Melihat itu, Yuki langsung menghampiri dengan wajah seriusnya. "Apa yang terjadi?" tanyanya cemas. 

"Tuan kecil sepertinya haus, Nyonya." 

"Baiklah, kamu boleh pergi sekarang. Terima kasih," tutur Yuki langsung membawa Aiden ke ranjang. 

Dante yang sejak tadi terus memperhatikan, lama-lama mulai menegang. "Apa kamu akan menyusui Aiden?" tanyanya dengan suara sedikit tercekat. 

Melihat Yuki mengangguk, Dante segera menunduk. "Kalau begitu aku akan keluar." 

"Kenapa harus keluar?" tanya Yuki tiba-tiba. 

Dante berdehem dengan sikap yang canggung. "Aku masih mempunyai wibawa untuk tidak melihatmu menyusui di depanku. Kamu pasti akan malu dan–" 

Dia tak meneruskan ucapannya, ketika Yuki malah tertawa. Hal ini membuat Dante mengangkat sebelah alisnya heran. 

"Aku memakai botol, Dante." Yuki menjawab setelah berhasil menguasai diri. "Aku tidak menyusui dengan"--wanita itu berdehem–"payudara." 

"Itu tidak keluar," imbuhnya bercicit pelan. 

Bibir Dante terbuka dengan sikap melongo. Tak menyangka jika Yuki akan blak-blakan meskipun dengan sikap yang malu-malu. 

Akhirnya lelaki itu tersadar. Dia terbatuk sekilas sebelum memberanikan diri mendekati Yuki. "Kalau begitu, mana botolnya agar aku bisa membantumu membuatkan susu." 

Yuki diam-diam merasa lucu dengan sikap Dante. "Memangnya kamu bisa?" 

"Kamu akan mengajariku, Yuki. Bukankah Aiden sekarang menjadi anakku?" 

Jawaban Dante membuat Yuki terdiam dengan tatapan yang rumit. Selama beberapa saat, dia hanya menatap Dante lekat tanpa bergerak. 

'Andai kamu tahu kebohongan ini, apakah kamu bisa bersikap baik seperti itu, Dante?' tanyanya dalam hati–terluka. 

"Yuki." 

Panggilan Dante membuatnya tersadar akan lamunan.

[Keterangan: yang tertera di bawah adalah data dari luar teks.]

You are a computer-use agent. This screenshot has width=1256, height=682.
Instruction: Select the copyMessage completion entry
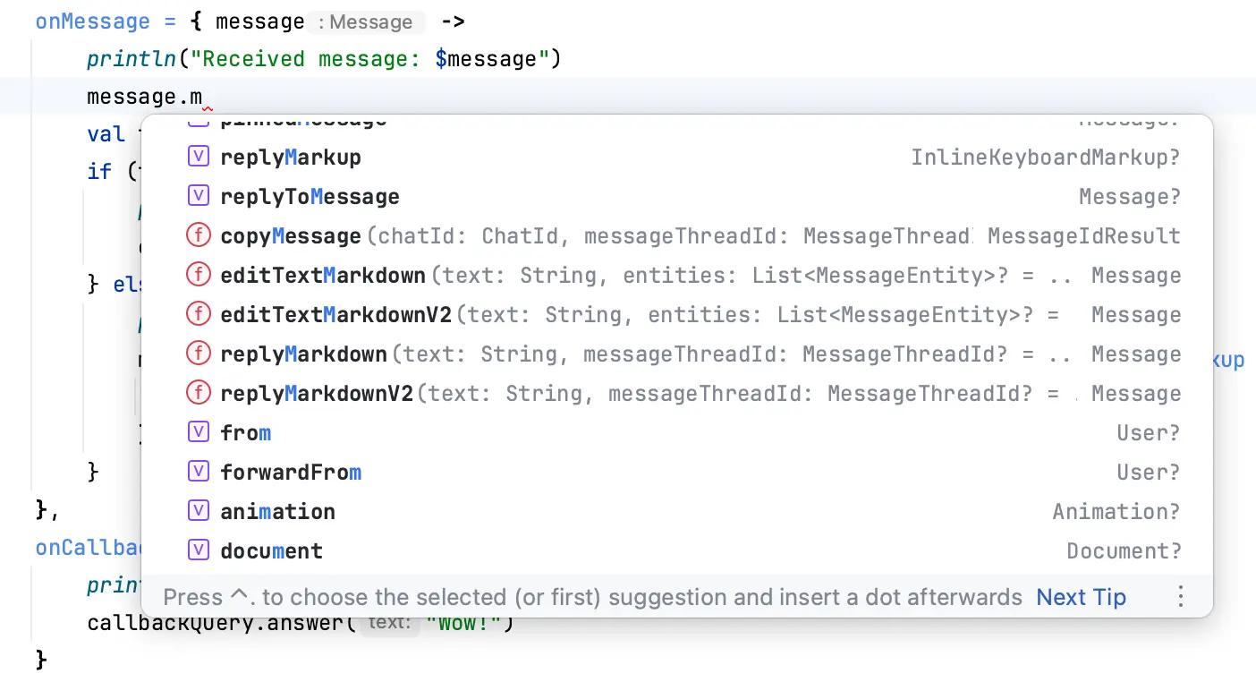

Dia cepat-cepat bangun, membawa Aiden ke ranjang lalu mengambil botol yang ada di nakas meja. 

Yuki mencari tasnya, berniat mengambil susu formula untuk Aiden. Tapi hampir semua isinya keluar, dia sama sekali tak menemukannya. 

Dia terdiam–ketika ingatan tentang penjambretan kemarin muncul. 

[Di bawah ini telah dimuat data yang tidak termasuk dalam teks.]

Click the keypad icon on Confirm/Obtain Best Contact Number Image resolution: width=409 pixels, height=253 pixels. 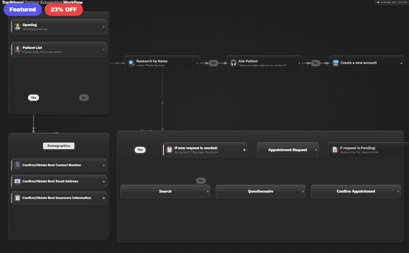click(x=17, y=165)
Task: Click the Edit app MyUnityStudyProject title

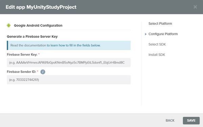Action: [41, 7]
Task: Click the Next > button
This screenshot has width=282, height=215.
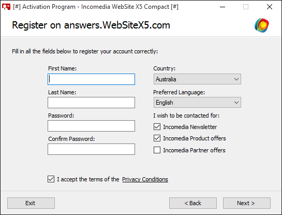Action: point(247,203)
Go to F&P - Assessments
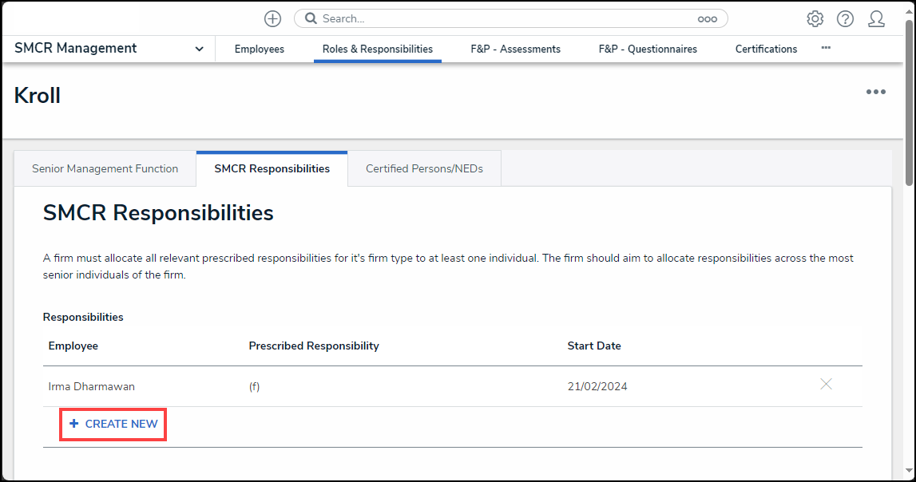 coord(515,49)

"Yuki, ada apa?" Dante mendekat–melihat Yuki tampak aneh. 

"Aku baru ingat, susu formulanya ada di tas yang dijambret kemarin. Semalam Aiden hanya minum air, pantas saja dia sangat rewel." Yuki mendesah. "Astaga, bisa-bisanya aku lupa."

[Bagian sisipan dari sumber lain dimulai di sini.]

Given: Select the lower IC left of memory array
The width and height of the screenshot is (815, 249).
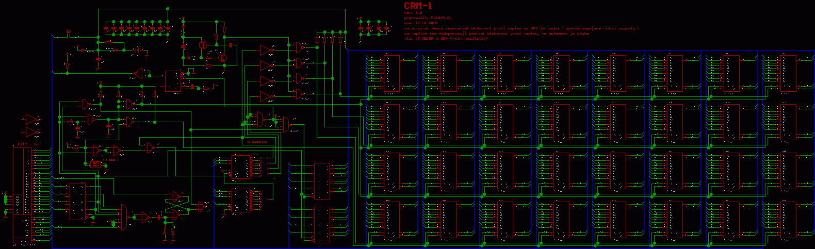Looking at the screenshot, I should point(322,224).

"Aiden sayang, maafkan Mama." 

Yuki mendekati Aiden, dan kembali menggendongnya. 

"Susu apa yang biasa dipakai Aiden? Aku akan membelikannya sekarang," kata Dante kemudian. 

"Benarkah?" Melihat Dante mengangguk, Yuki segera menyebutkan merek susu formula yang diminum Aiden. 

Dante mengangguk, segera bersiap untuk keluar. Tapi, tepat ketika dia membuka pintu–seorang pelayan berdiri dengan sikap tergesa-gesa sambil mengangkat tangan seolah bersiap untuk mengetuk. 

"Ada apa?" tanya Dante curiga. 

"Tuan Besar memanggil Anda dan Nona Yuki untuk turun ke bawah," jawab pelayan itu sambil menunduk. 

Alis Dante berkerut dalam. Dia baru saja bertemu kakeknya, membahas tentang pernikahannya yang tak dimasalahkan dan juga soal kembalinya dia untuk mengambil alih perusahaan. 

Untuk apa memanggilnya lagi? 

"Di bawah ada keluarga Larsson juga, Tuan Muda." 

Ah…. 

Ternyata itu alasannya. 

Kini Dante paham. Ternyata pembicaraan semalam masih juga belum menyelesaikan masalah. Dia mengangguk, lalu menoleh ke belakang untuk menatap istrinya. 

"Yuki." 

Tangan Dante terulur–seolah meminta wanita itu menyambutnya.